12. The Department / Revenue has not appealed against the above finding / observation of the Tribunal. Hence, the contention of learned DR placing reliance on the section 5 of the Act is rejected. In light of the aforesaid reasoning and judicial pronouncements cited supra, we hold that the IUC charges do not qualify as royalty or FTS and hence is not taxable in India.

13. In the result, appeals filed by the assessee for Assessment Years 2013-14 and 2014-15 are partly allowed.

Pronounced in the open court on the date mentioned on the caption page.

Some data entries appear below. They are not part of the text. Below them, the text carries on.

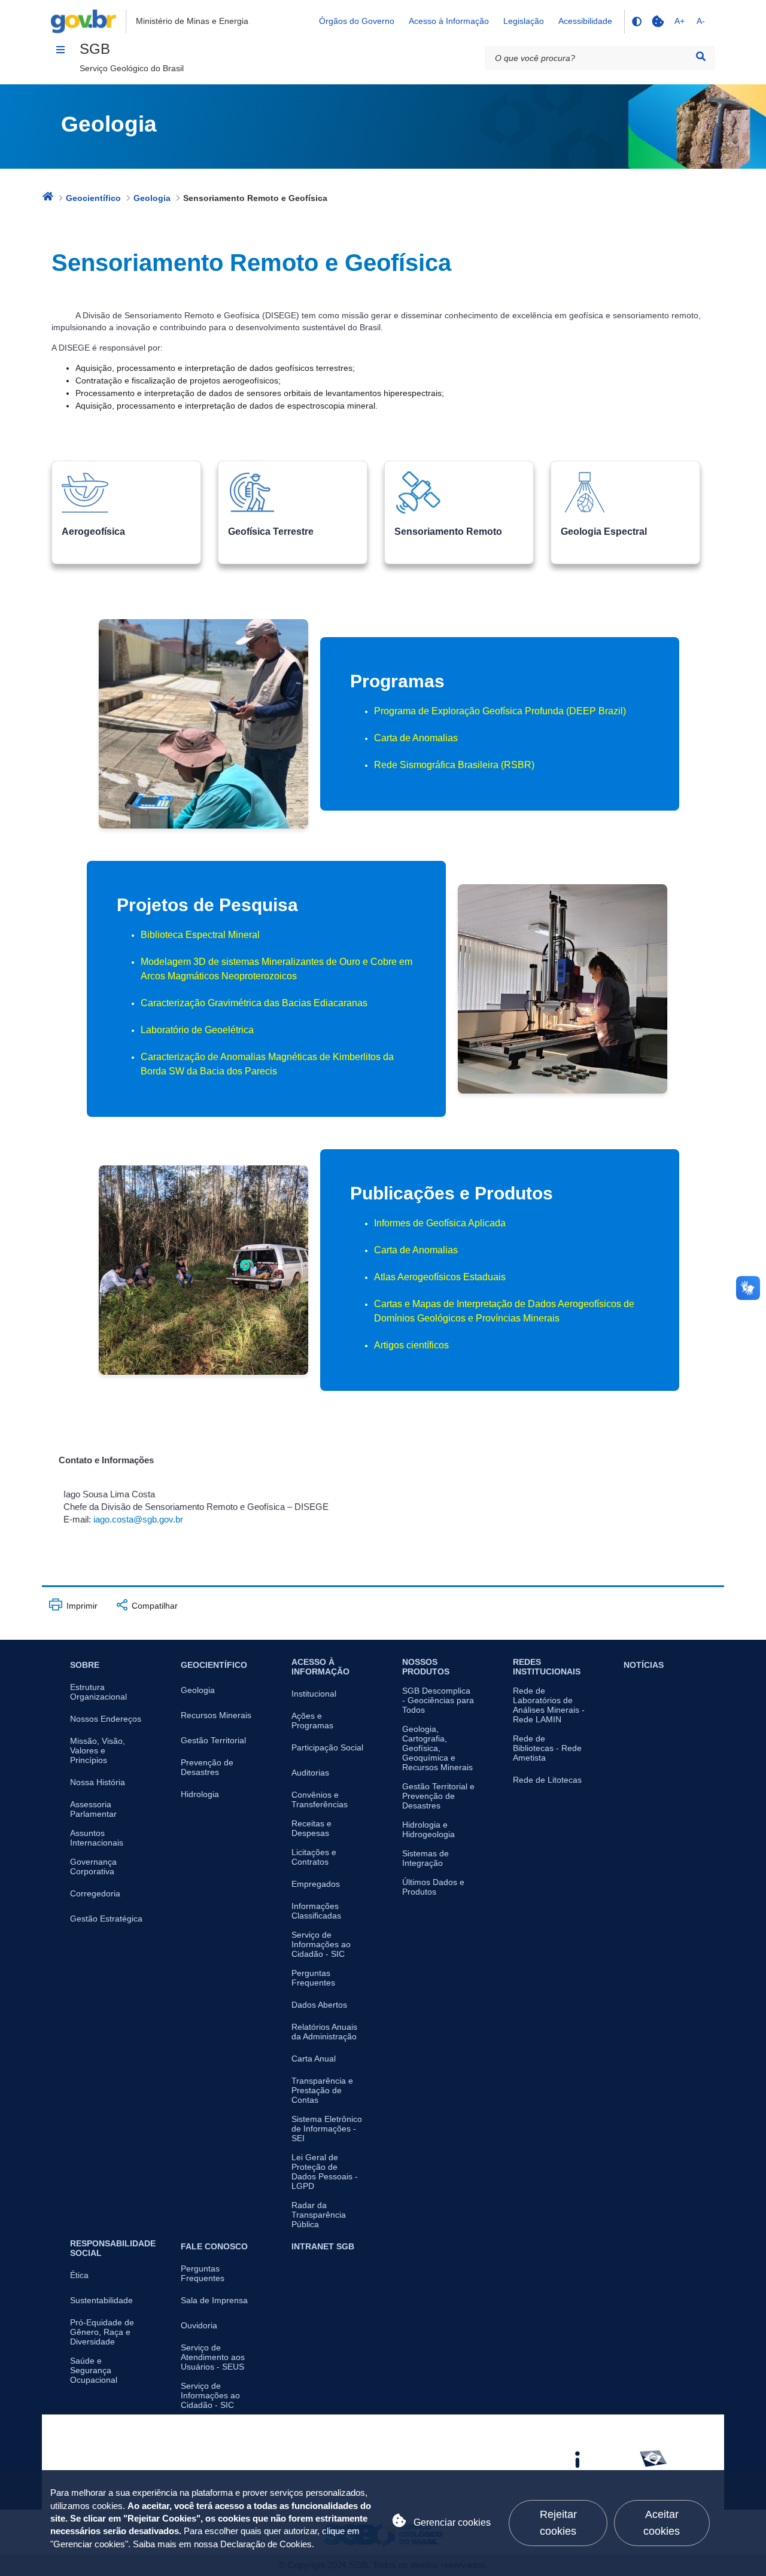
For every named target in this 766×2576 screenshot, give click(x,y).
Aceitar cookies (661, 2522)
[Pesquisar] (700, 56)
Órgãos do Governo (356, 21)
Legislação (523, 21)
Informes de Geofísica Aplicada (440, 1223)
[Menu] (60, 49)
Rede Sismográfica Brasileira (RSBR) (454, 765)
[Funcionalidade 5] (657, 21)
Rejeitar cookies (558, 2522)
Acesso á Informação (449, 21)
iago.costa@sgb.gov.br (138, 1519)
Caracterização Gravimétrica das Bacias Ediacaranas (254, 1003)
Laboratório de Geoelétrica (197, 1030)
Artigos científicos (411, 1345)
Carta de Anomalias (416, 738)
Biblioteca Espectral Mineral (200, 935)
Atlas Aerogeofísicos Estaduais (440, 1277)
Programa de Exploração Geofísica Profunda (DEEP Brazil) (500, 711)
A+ (679, 21)
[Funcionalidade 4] (636, 21)
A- (701, 21)
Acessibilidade (585, 21)
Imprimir (81, 1605)
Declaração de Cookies (266, 2544)
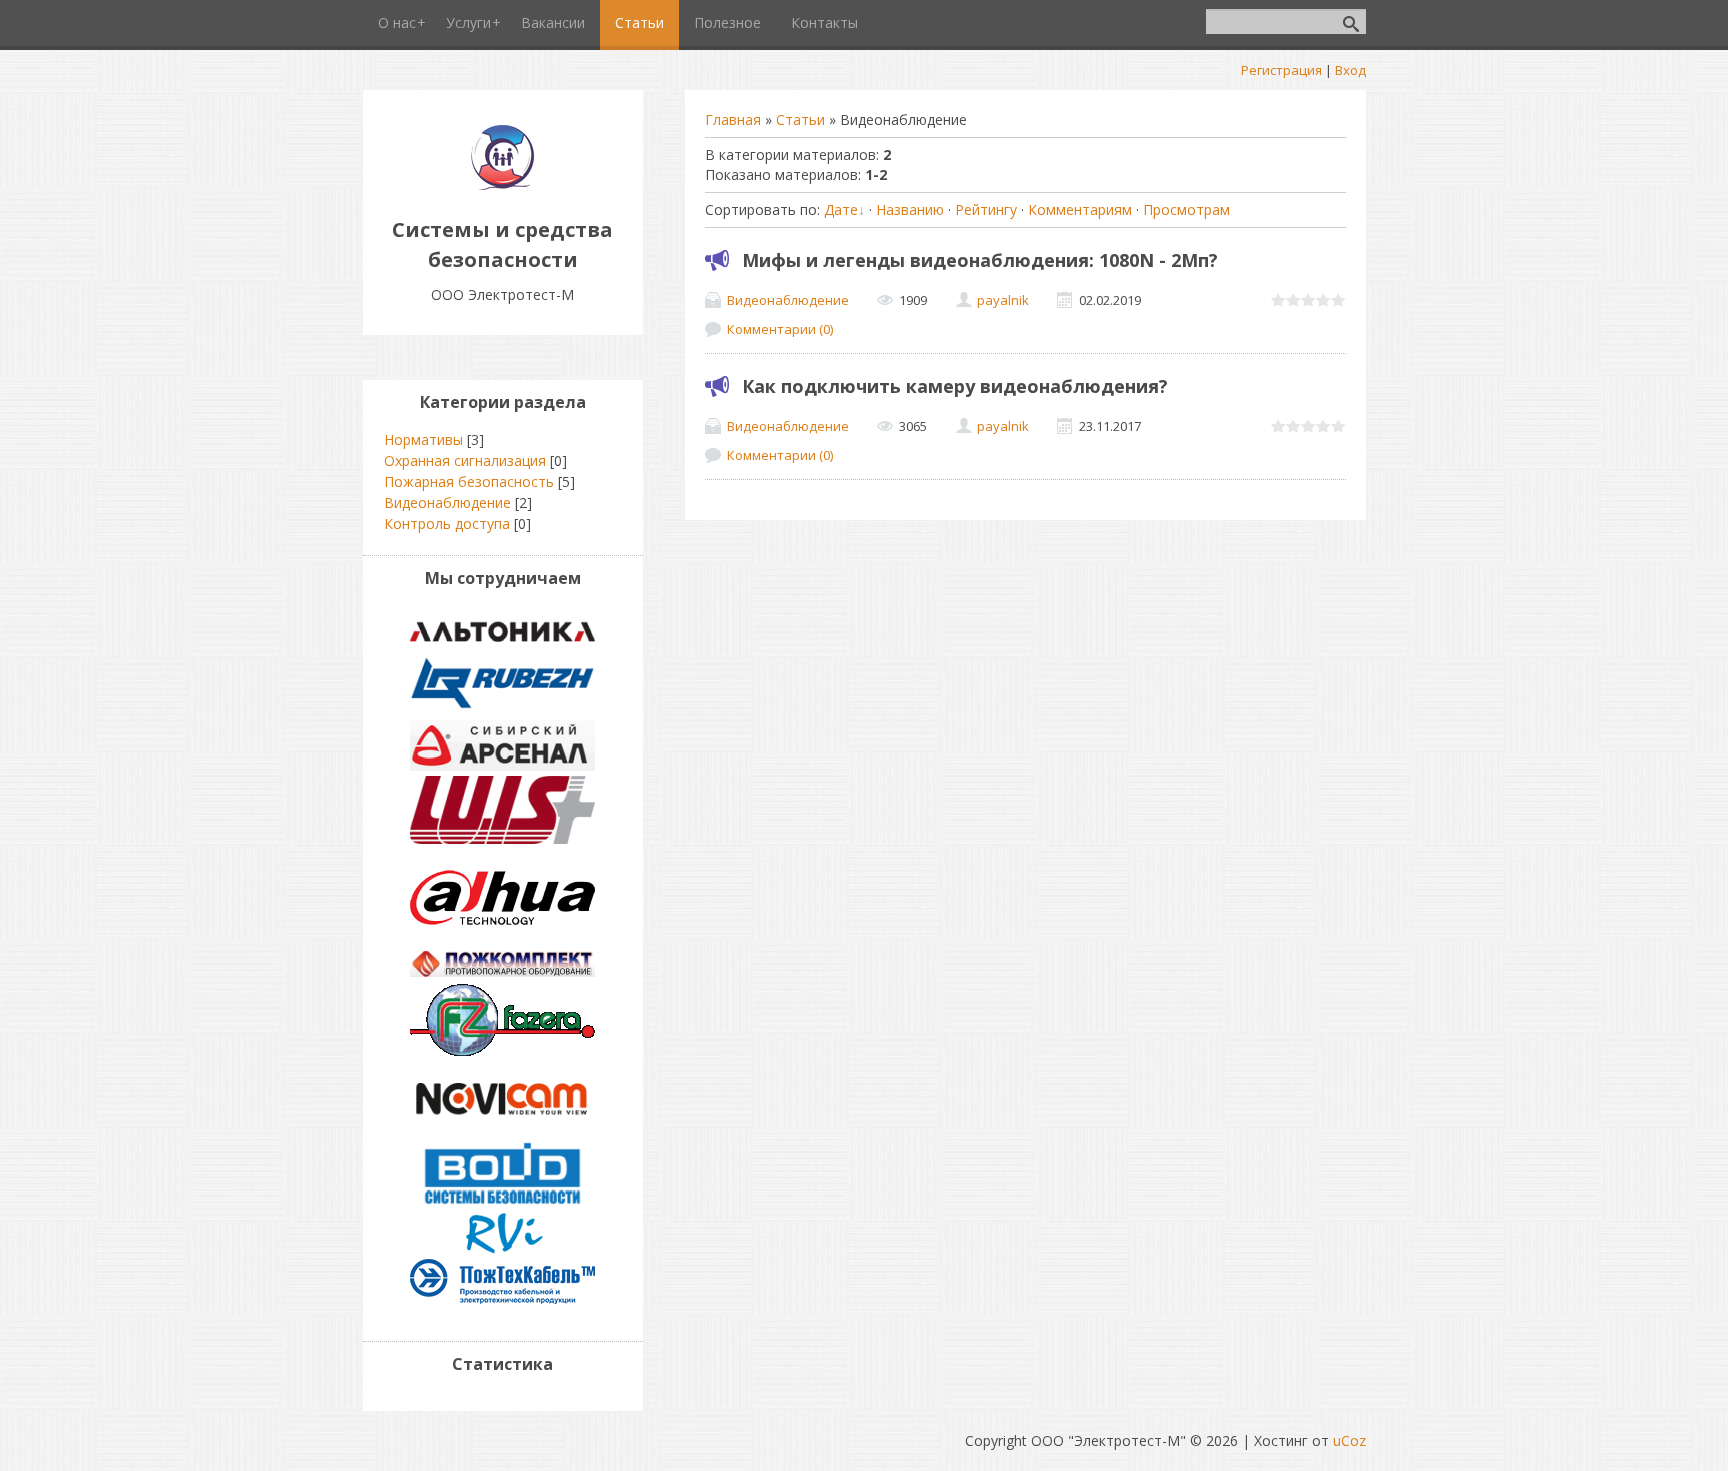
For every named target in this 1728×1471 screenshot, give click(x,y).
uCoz (1349, 1440)
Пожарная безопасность (469, 481)
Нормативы (423, 439)
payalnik (1003, 300)
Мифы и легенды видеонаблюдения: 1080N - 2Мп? (980, 260)
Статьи (800, 119)
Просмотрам (1186, 209)
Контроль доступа (447, 523)
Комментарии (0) (780, 329)
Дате (841, 209)
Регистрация (1281, 70)
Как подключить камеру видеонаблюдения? (955, 386)
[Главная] (502, 184)
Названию (910, 209)
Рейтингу (986, 209)
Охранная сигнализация (465, 460)
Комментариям (1080, 209)
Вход (1350, 70)
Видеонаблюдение (788, 300)
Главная (733, 119)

                  Sd/-                                         Sd/-
      (LAXMI PRASAD SAHU)                           (GEORGE GEORGE K)
        Accountant Member                               Vice President

Bangalore.
Dated: 17.08.2023.
/NS/*
                                               IT(IT)A Nos.215 and 216/Bang/2023
                               Page 8 of 8



Copy to:

1.   Appellants 2.   Respondent
3.   DRP        4.   CIT
5.   CIT(A)     6.   DR, ITAT, Bangalore.
7.   Guard file
                                              By order


                                         Assistant Registrar,
                                         ITAT, Bangalore.